Mary had to deal with obstacles to her faith right away: she was pregnant and engaged, but the baby was not her husband’s. She kept her claim to be mother of the Messiah quiet. The very people she could usually rely on for safety and protection were those who could also legitimately condemn her. In this situation, only God could be her protector, and he was. Elizabeth’s infant leapt in her womb and was filled with the Holy Spirit. Joseph had dreams.
If the Annunciation was just Mary’s hallucination, it would have swiftly been put to rights. Instead, all obstacles were overcome, because she kept believing that the one who called her would faithfully fulfill His promises. Her faith was confirmed, over and over, because she took the risk to believe that it would.

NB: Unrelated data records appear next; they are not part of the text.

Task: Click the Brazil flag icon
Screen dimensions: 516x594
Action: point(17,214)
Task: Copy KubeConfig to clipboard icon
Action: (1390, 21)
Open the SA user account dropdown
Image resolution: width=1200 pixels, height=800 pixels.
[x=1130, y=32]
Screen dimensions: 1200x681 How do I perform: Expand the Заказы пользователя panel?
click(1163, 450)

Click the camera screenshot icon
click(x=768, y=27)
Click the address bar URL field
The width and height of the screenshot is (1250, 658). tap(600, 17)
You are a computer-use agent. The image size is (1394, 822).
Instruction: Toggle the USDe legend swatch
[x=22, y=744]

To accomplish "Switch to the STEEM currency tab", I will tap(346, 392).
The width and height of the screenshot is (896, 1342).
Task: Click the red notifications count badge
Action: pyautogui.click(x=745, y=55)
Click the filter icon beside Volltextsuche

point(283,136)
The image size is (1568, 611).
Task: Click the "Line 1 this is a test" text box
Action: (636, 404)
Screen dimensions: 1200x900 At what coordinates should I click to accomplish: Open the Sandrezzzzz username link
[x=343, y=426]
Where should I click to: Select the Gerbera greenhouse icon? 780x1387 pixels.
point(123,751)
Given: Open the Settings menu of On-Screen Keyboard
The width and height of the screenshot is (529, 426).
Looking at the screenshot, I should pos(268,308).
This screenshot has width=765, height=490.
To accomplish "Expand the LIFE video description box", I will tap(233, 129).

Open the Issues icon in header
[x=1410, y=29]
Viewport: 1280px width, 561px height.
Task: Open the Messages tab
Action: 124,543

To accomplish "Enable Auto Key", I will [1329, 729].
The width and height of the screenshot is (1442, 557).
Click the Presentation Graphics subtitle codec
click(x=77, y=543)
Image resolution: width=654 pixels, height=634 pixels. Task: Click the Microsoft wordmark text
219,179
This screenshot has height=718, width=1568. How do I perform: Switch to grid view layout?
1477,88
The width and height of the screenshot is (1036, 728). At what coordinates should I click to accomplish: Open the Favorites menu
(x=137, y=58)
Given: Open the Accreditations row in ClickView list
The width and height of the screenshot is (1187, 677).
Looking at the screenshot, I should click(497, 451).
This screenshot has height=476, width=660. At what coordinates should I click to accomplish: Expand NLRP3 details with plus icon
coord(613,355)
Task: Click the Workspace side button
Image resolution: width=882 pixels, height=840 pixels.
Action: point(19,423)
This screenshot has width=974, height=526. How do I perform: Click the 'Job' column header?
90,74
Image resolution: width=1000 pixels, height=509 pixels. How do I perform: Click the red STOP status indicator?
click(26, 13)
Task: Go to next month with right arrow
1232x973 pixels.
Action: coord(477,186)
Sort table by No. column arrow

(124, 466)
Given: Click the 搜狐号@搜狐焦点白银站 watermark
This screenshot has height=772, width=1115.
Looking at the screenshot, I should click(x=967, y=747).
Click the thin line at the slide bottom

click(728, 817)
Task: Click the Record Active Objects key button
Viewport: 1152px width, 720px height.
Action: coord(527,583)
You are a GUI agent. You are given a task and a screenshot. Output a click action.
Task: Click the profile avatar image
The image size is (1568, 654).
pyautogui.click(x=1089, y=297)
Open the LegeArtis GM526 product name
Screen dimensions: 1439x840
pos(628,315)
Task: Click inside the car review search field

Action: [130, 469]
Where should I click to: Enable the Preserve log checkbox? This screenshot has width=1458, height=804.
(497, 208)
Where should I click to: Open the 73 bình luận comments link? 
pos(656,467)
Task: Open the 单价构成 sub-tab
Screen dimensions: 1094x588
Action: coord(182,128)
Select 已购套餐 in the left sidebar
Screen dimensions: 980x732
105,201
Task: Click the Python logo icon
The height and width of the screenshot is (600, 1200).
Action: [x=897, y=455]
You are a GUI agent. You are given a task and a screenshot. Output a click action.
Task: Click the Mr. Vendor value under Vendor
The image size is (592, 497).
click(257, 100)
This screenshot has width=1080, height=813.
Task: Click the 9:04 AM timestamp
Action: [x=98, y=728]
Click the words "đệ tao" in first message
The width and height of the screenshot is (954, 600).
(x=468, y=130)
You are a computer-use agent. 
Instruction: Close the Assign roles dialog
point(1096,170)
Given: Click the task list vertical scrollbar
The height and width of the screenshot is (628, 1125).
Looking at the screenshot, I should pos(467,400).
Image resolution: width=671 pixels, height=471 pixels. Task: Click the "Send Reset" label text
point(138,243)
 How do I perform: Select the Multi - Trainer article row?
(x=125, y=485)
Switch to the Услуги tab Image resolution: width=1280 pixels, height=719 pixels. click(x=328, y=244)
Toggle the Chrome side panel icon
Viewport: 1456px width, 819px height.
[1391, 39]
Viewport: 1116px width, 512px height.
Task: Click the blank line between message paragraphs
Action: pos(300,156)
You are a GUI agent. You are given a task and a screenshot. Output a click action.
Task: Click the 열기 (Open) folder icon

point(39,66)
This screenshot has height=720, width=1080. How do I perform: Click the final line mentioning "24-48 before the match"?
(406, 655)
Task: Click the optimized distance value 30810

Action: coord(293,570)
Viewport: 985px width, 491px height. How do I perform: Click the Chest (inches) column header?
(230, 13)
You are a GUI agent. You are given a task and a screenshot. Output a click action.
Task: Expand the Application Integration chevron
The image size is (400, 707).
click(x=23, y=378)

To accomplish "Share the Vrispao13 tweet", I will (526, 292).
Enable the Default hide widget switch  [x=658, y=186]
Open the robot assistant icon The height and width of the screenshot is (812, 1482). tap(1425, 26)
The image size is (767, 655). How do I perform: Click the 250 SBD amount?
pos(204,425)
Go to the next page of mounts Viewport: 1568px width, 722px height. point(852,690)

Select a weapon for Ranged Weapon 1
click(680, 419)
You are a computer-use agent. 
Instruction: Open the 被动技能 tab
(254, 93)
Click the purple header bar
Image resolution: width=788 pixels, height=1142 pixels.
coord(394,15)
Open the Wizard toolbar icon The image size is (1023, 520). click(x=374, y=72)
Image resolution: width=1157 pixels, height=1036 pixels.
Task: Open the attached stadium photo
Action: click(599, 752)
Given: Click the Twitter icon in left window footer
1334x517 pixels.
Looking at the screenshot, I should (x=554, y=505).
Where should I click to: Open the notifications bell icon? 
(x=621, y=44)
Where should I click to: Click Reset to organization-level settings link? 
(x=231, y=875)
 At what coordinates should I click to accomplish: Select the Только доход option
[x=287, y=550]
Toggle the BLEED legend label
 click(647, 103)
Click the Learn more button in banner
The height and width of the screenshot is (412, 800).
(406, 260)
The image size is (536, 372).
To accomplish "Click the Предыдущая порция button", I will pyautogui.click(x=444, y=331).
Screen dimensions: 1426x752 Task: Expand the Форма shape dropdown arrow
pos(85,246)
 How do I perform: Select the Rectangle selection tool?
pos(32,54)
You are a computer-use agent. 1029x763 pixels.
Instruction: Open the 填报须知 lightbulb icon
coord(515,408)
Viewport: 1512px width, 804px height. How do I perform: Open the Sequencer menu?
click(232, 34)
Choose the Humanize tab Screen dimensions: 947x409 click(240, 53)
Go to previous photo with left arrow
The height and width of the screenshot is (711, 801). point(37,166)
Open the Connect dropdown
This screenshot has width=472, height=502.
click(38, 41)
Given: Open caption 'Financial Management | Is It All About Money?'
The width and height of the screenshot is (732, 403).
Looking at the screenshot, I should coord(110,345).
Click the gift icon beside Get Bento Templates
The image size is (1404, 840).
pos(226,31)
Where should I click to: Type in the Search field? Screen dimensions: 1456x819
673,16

She no longer believed only because of others’ faith, but through her own experience.
While many external factors could contradict faith, it never seemed to me that Mary had internal contradictions with her faith. She did have questions; however, they didn’t seem to contradict her faith: “How can this be, since I have no relations with a man?”( Lk. 1:34). “Son, why have you done this to us?” (Lk. 2:48). These are questions of clarification, not doubt or disbelief.
It is important to remember this when questions come up in my own heart. When I’m asking God for something, and perhaps, it seems he doesn’t answer or the answer is not what I expected, what do I do with that? Mary pondered in her heart. Do I ponder in my heart?
Pondering in your heart is an act of patience. The answer doesn’t always become clear right away. It takes time. It requires my openness. Mary was patient and attentive. She waited for the will of God to become clear to her.
As Mary pondered her life and circumstances in her heart, her trust in God grew because she continually had her faith confirmed. What God promised her continually came about. Trust increases when faith is confirmed. Even in the moments when she didn’t understand God’s plans at first, perhaps especially in those moments, as her life went on and she continued to reflect in her heart on what happened, God’s plan was revealed to her, and her trust grew as her acts of faith were justified. It didn’t matter whether others saw or understood. What mattered is that she saw it.
I invite you to ponder God’s fidelity in your own life for your acts of faith in Him and to allow it to increase your trust.